Competing for supremacy in the air at small scale isn’t a new phenomenon: people have been going head to head with remote-controlled aircraft in fields for a long old time. But in the last few years, technology has provided competitions with a huge shot of adrenaline, in the form of the first-person view.
Nowadays, the small, nimble drones that zip through the air at speeds over 100 miles per hour are equipped with light, high-definition cameras, which wirelessly beam footage back to a pilot. A head-mounted display makes it feel as if that person controlling the drone is right on board. You can get a flavor for how exhilarating the perspective can be by watching videos like these.
But what started out as a grassroots hobby, where friends gathered for weekends of racing in the woods or through abandoned buildings, has suddenly exploded in popularity. The U.S. already has a national championship for racers, and this year Dubai hosted the first World Drone Prix. The winner—a 15-year-old pilot from England—walked away with $250,000.
Now, British broadcaster Sky has invested $1 million into the U.S.-based Drone Racing League, securing rights to broadcast events in the U.K. The league, which also has TV contracts with ESPN and 7Sports, will venture outside America next year, with at least one race taking place in London. Truly, drone racing is becoming a touring circus, like a pocket-size version of Formula 1.

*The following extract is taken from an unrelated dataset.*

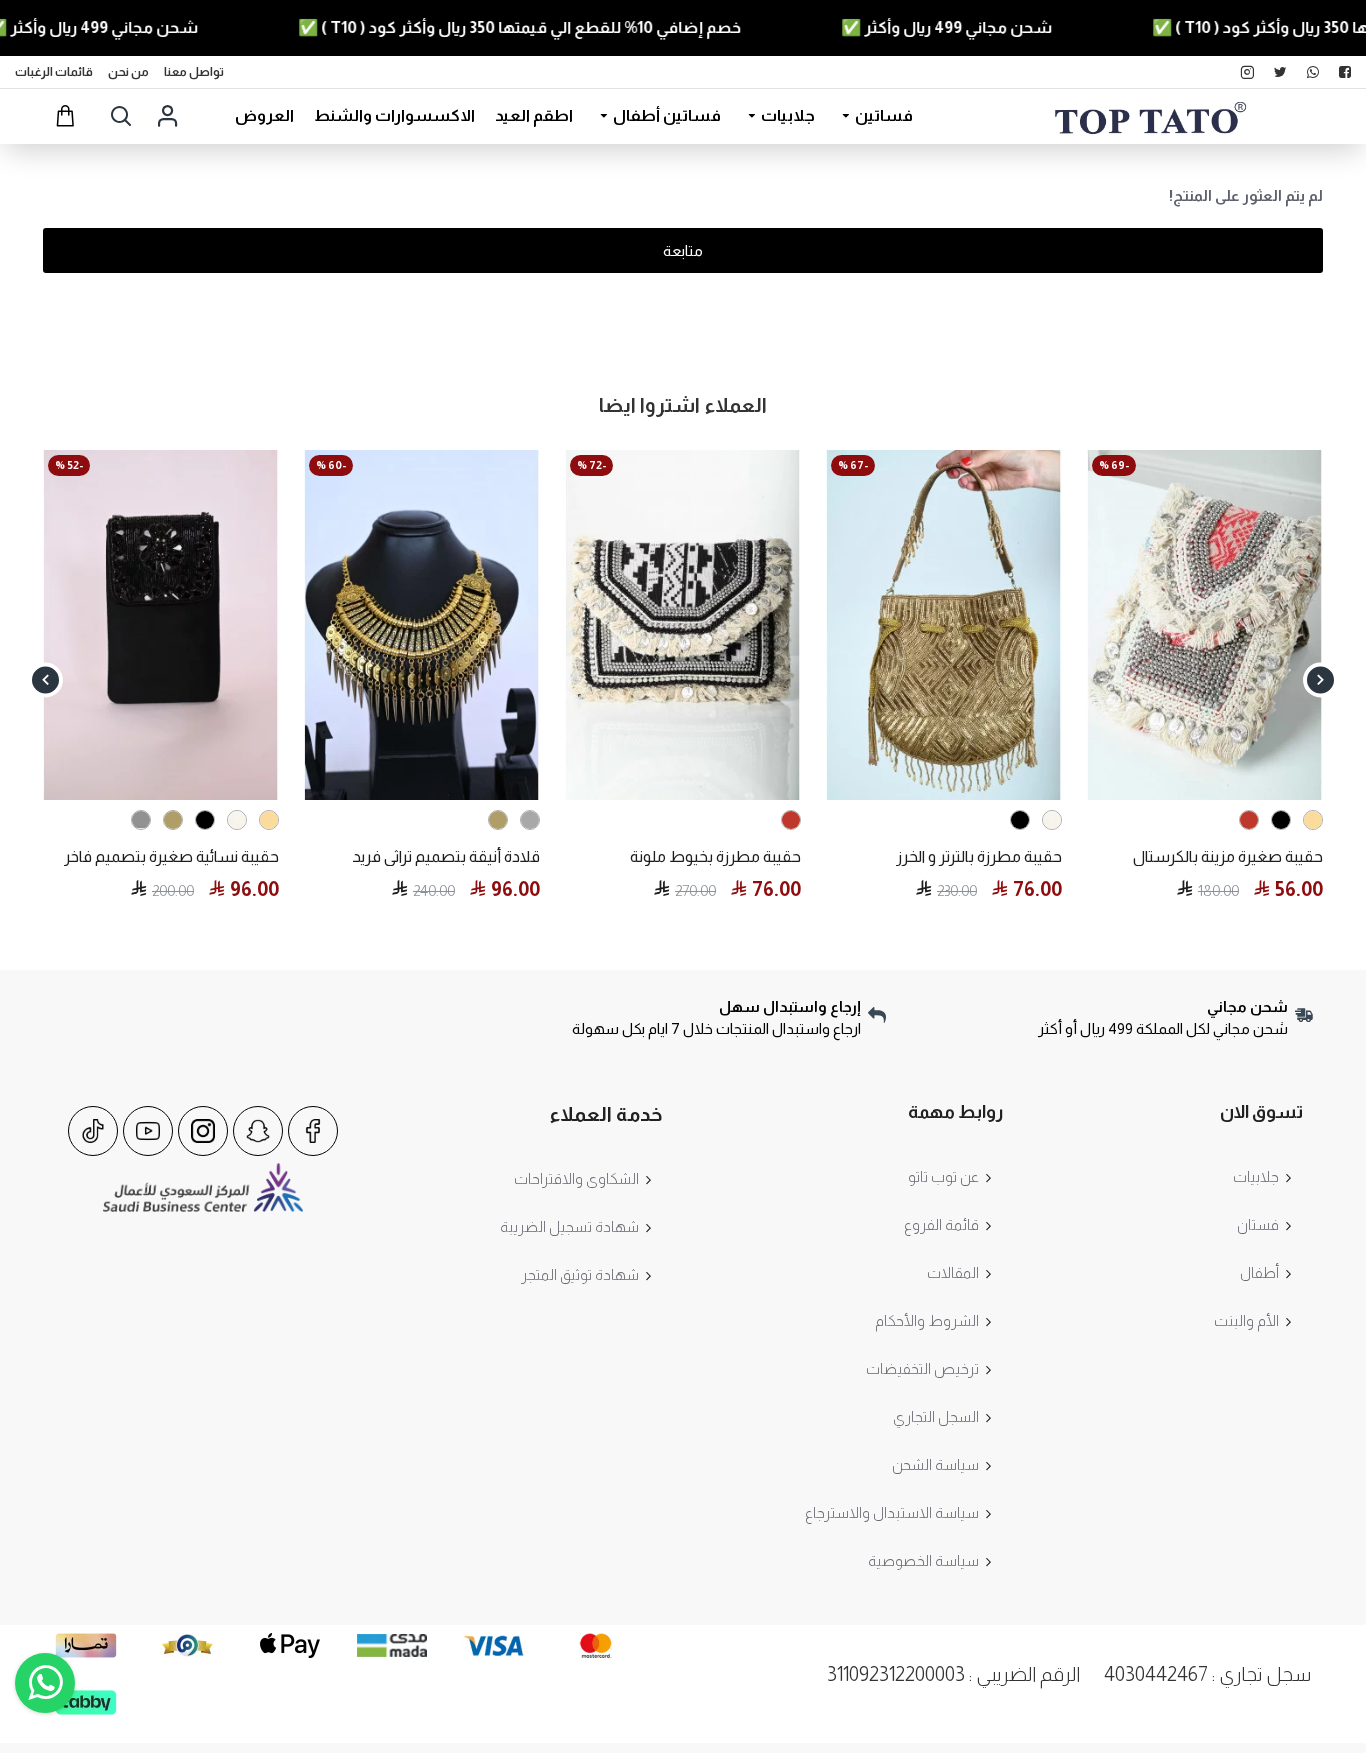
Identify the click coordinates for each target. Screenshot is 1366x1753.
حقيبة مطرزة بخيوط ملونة (715, 856)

For some of the best drone flyers, though, straight-down-the-line racing is already starting to lose its appeal. In a recent Wired feature, the widely revered pilot Carlos Puertolas explained that as head-to-head races becomes the mainstream, there’s more excitement to be found in flying freestyle—as he demonstrates in this dizzying video. As in snowboarding or skateboarding, this is drone racing’s alternative scene, where tricks and stunts, rather than outright speed, are what demonstrates talent.
Drone racing, then, has all the attributes of a modern sport: big money, TV coverage, speed, fierce competition … and a breakaway tribe that prefers to shun the commercialized side of things. Sounds like it’s time to tune in.